Happy New Year, David!
I investigated the encoding hypothesis you raised, but found no explanation so far. The (attached) TER.cif file from https://asia.iza-structure.org/IZA-SC/cif/TER.cif (https://asia.iza-structure.org/IZA-SC/cif/TER.cif) seems to be encoded in plain ASCII.

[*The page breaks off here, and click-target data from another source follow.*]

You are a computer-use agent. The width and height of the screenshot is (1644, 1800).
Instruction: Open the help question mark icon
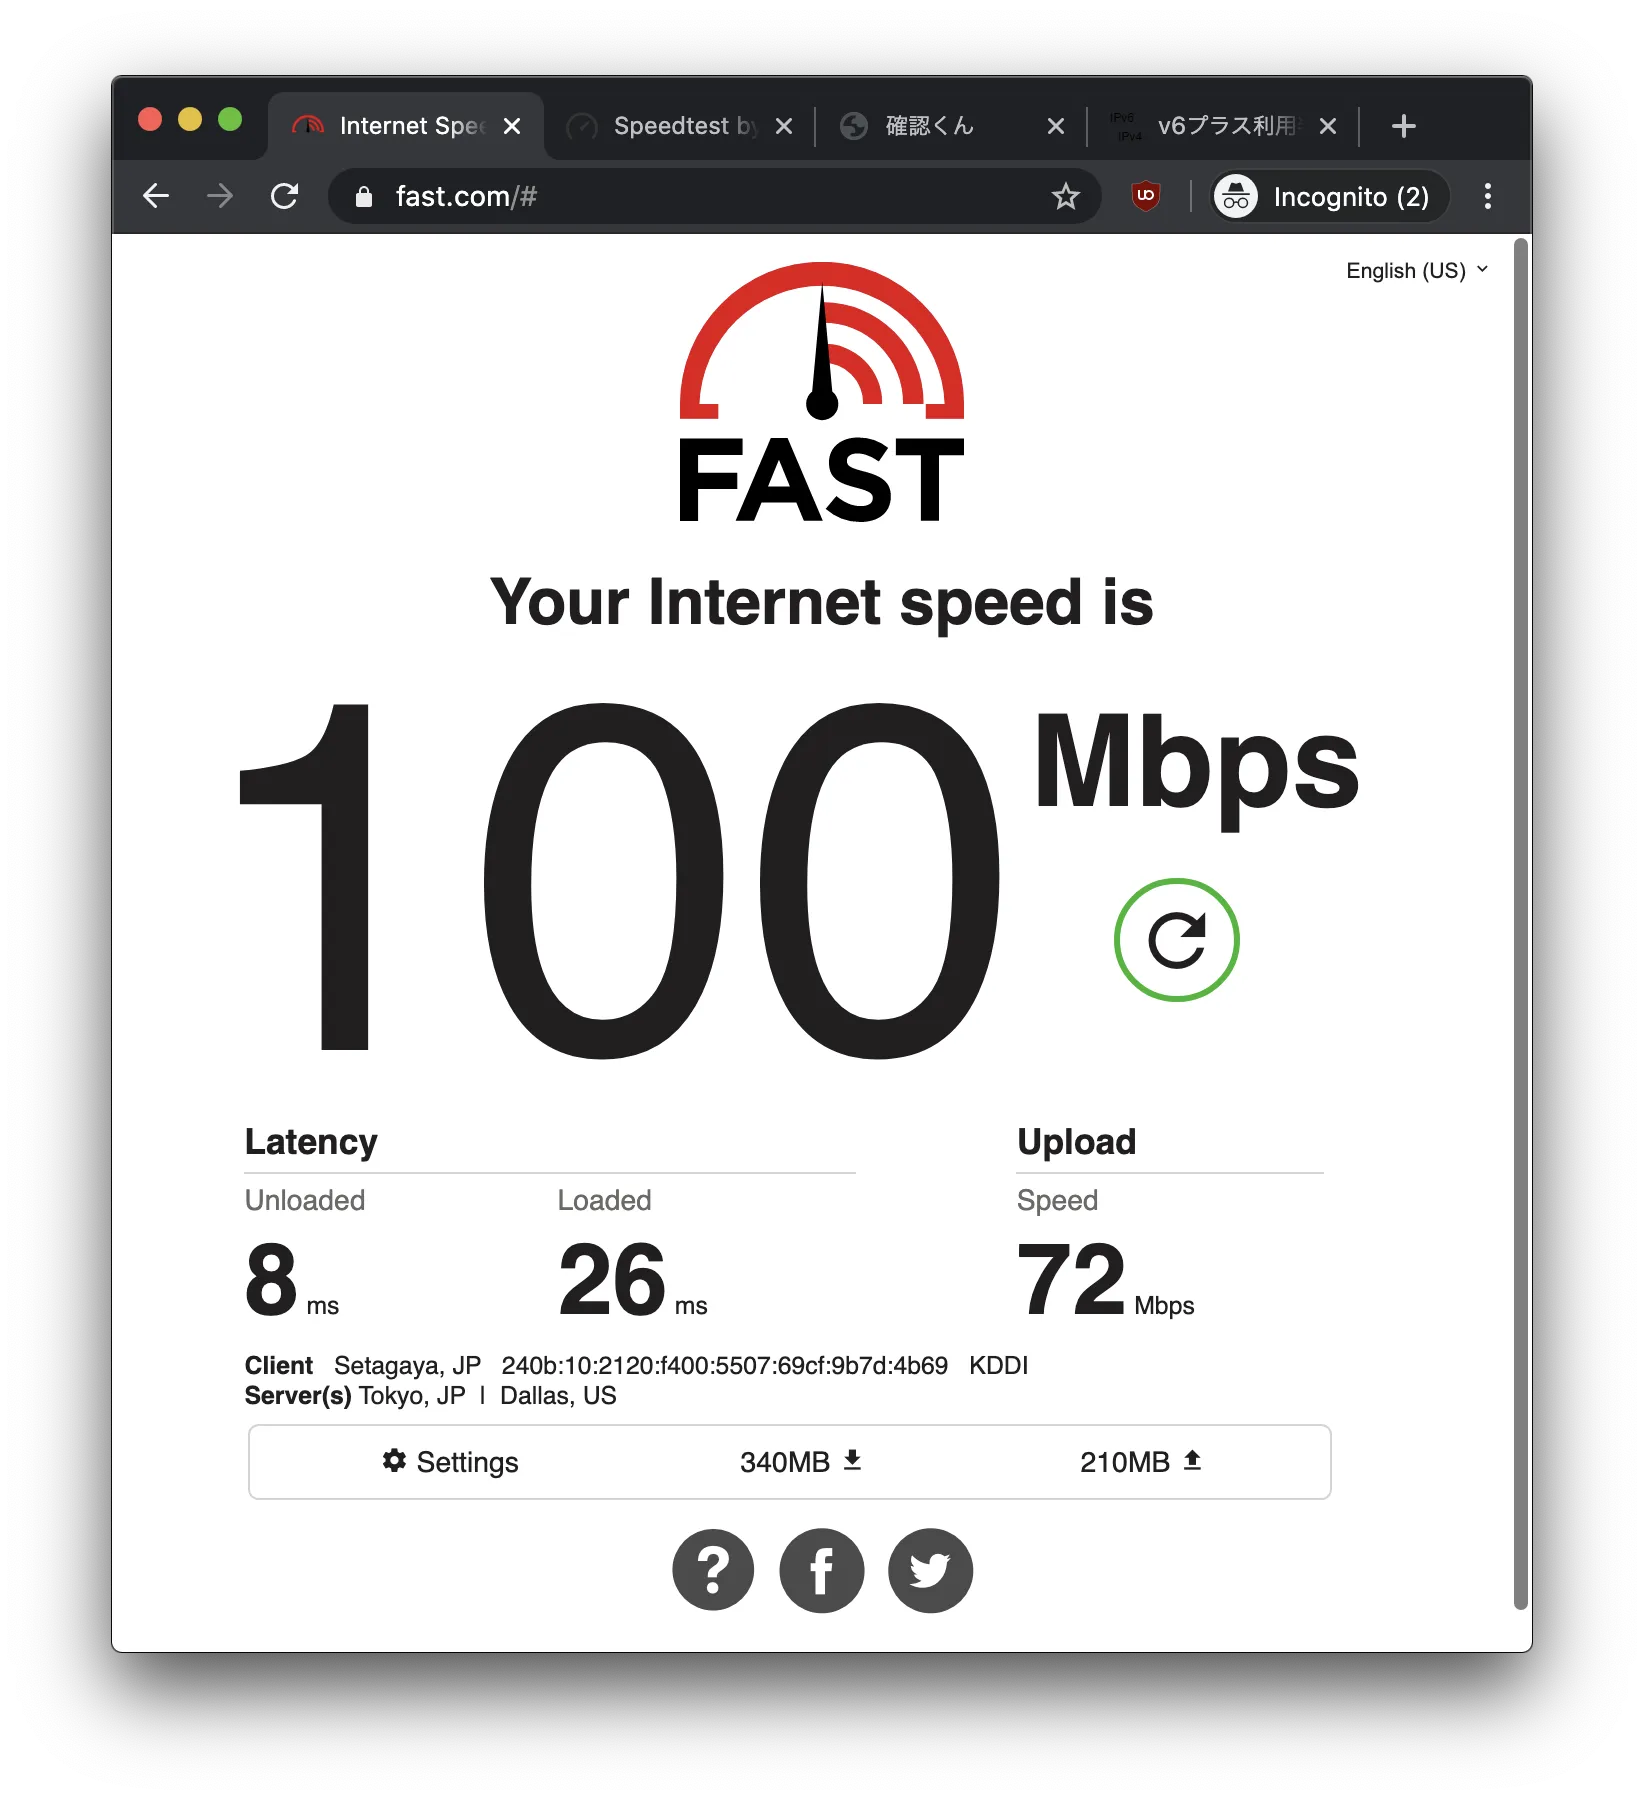point(713,1570)
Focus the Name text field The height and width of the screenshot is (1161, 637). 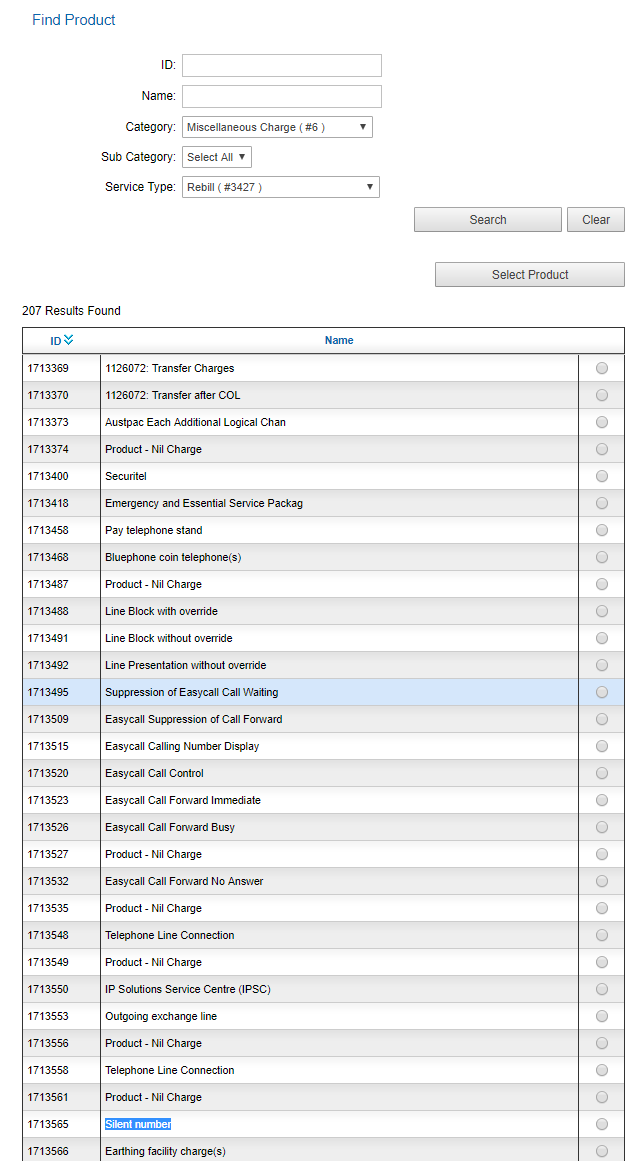[x=281, y=96]
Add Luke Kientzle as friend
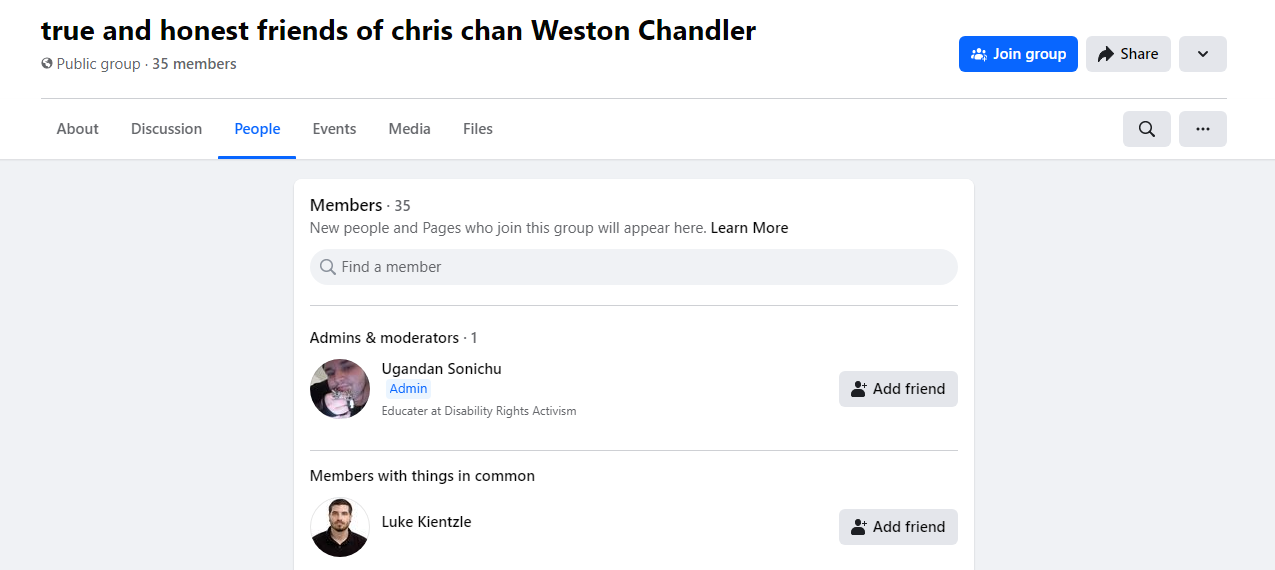The height and width of the screenshot is (570, 1275). (x=898, y=527)
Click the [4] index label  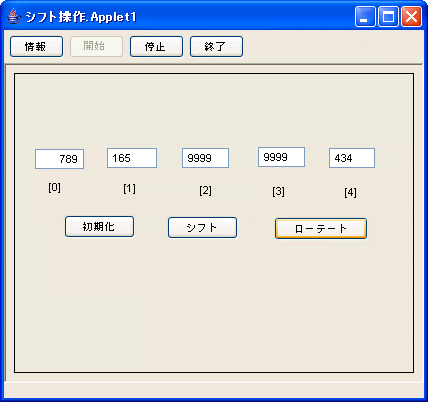pos(350,193)
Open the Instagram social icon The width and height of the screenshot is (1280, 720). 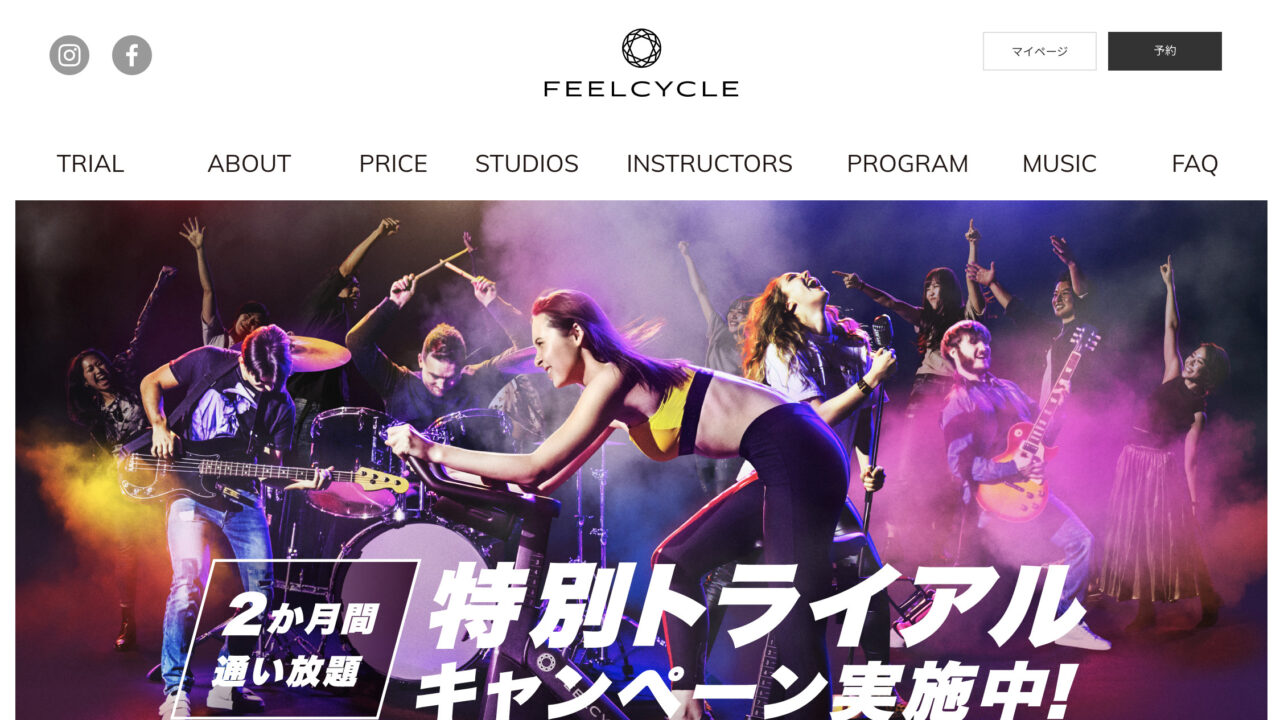pyautogui.click(x=69, y=55)
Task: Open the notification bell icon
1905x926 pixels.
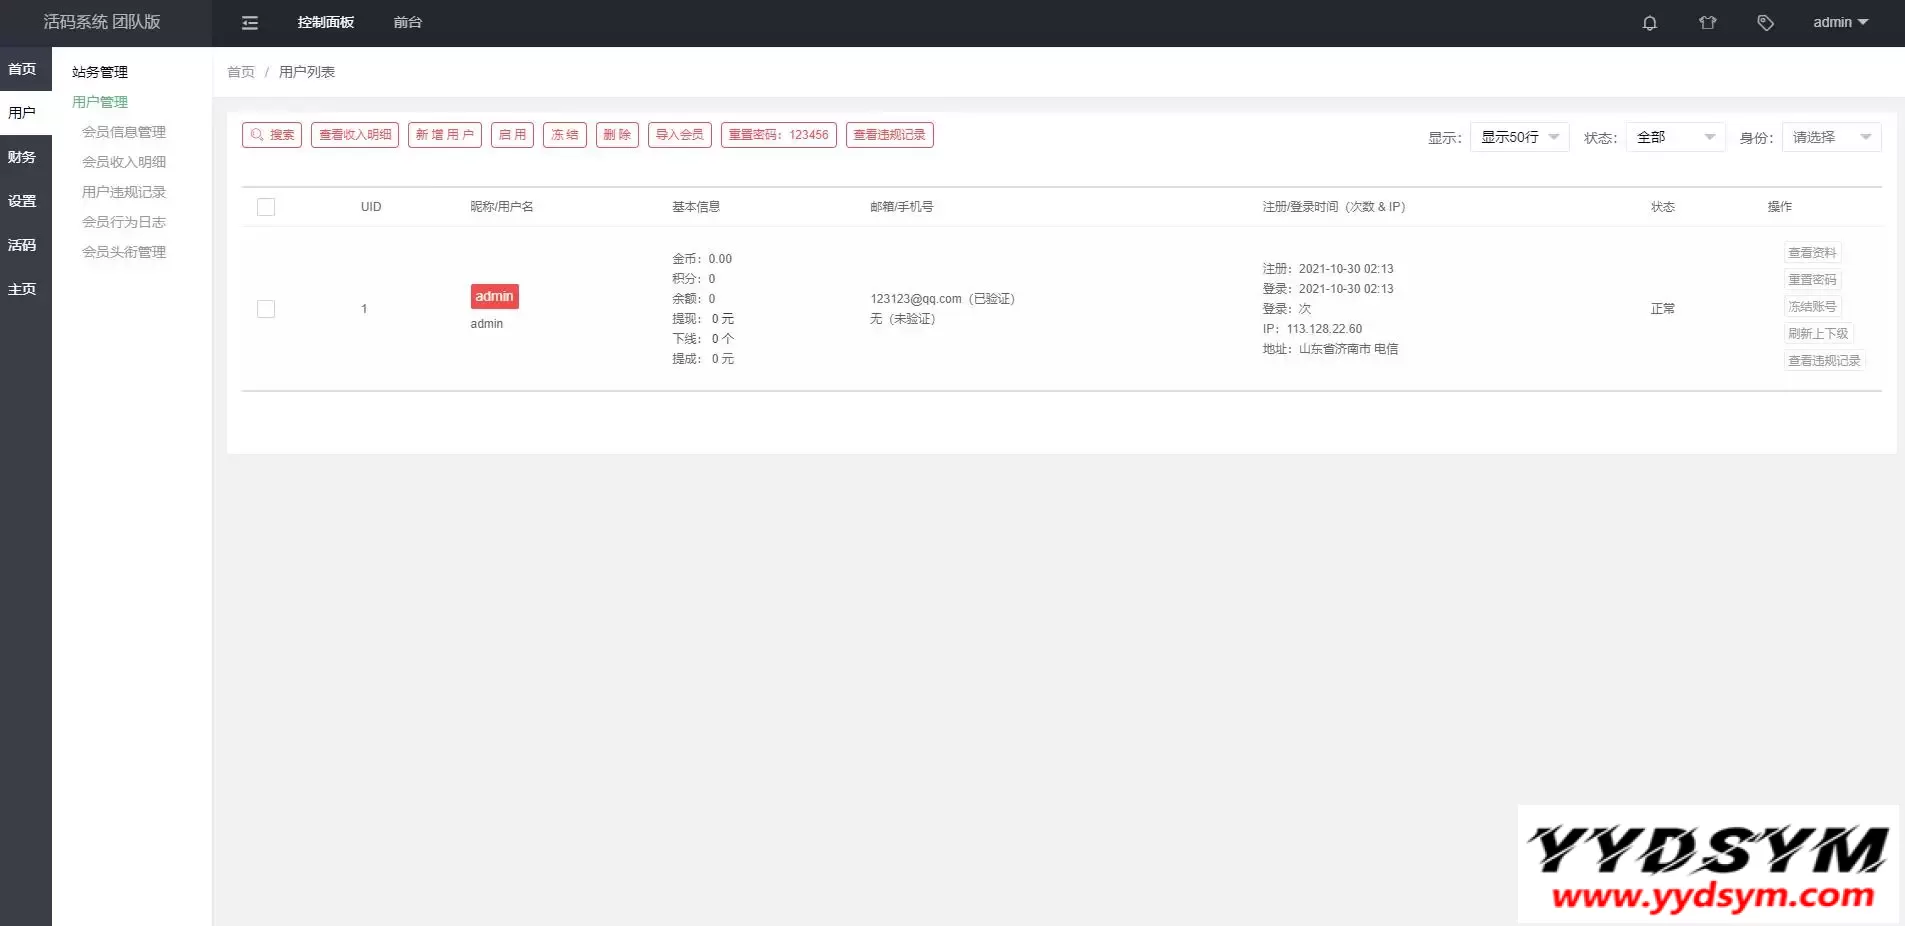Action: 1649,23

rneumann@linux:$> file -i TER.cif
TER.cif: text/plain; charset=us-ascii
rneumann@macos:$> file -I TER.cif
TER.cif: text/plain; charset=us-ascii
Also, if I open it in binary mode with
vim -b TER.cif, I don't find a sneaky
^M anywhere. Everything seems pretty normal. In any case, I tried converting the encoding from ASCII to UTF-8 using the
iconv -f ASCII -t UTF-8 TER.cif > TER-utf8.cif command but got the same behaviour when simulating
TER-utf8.cif. The problem does not seem to be in the part that reads the CIF file, because I even get a
End reading cif-file success message
minutes before the crash happens.
The other thing you suggested, though, gave rise to much more interesting results. If I run either
- UnitCells 3 2 2 + ChargeFromChargeEquilibration no
- UnitCells 1 1 1 + ChargeFromChargeEquilibration yes
the calculation runs perfectly to the end.
Could there be an effect that only manifests itself when a combination of large supercell + charge equilibration is present?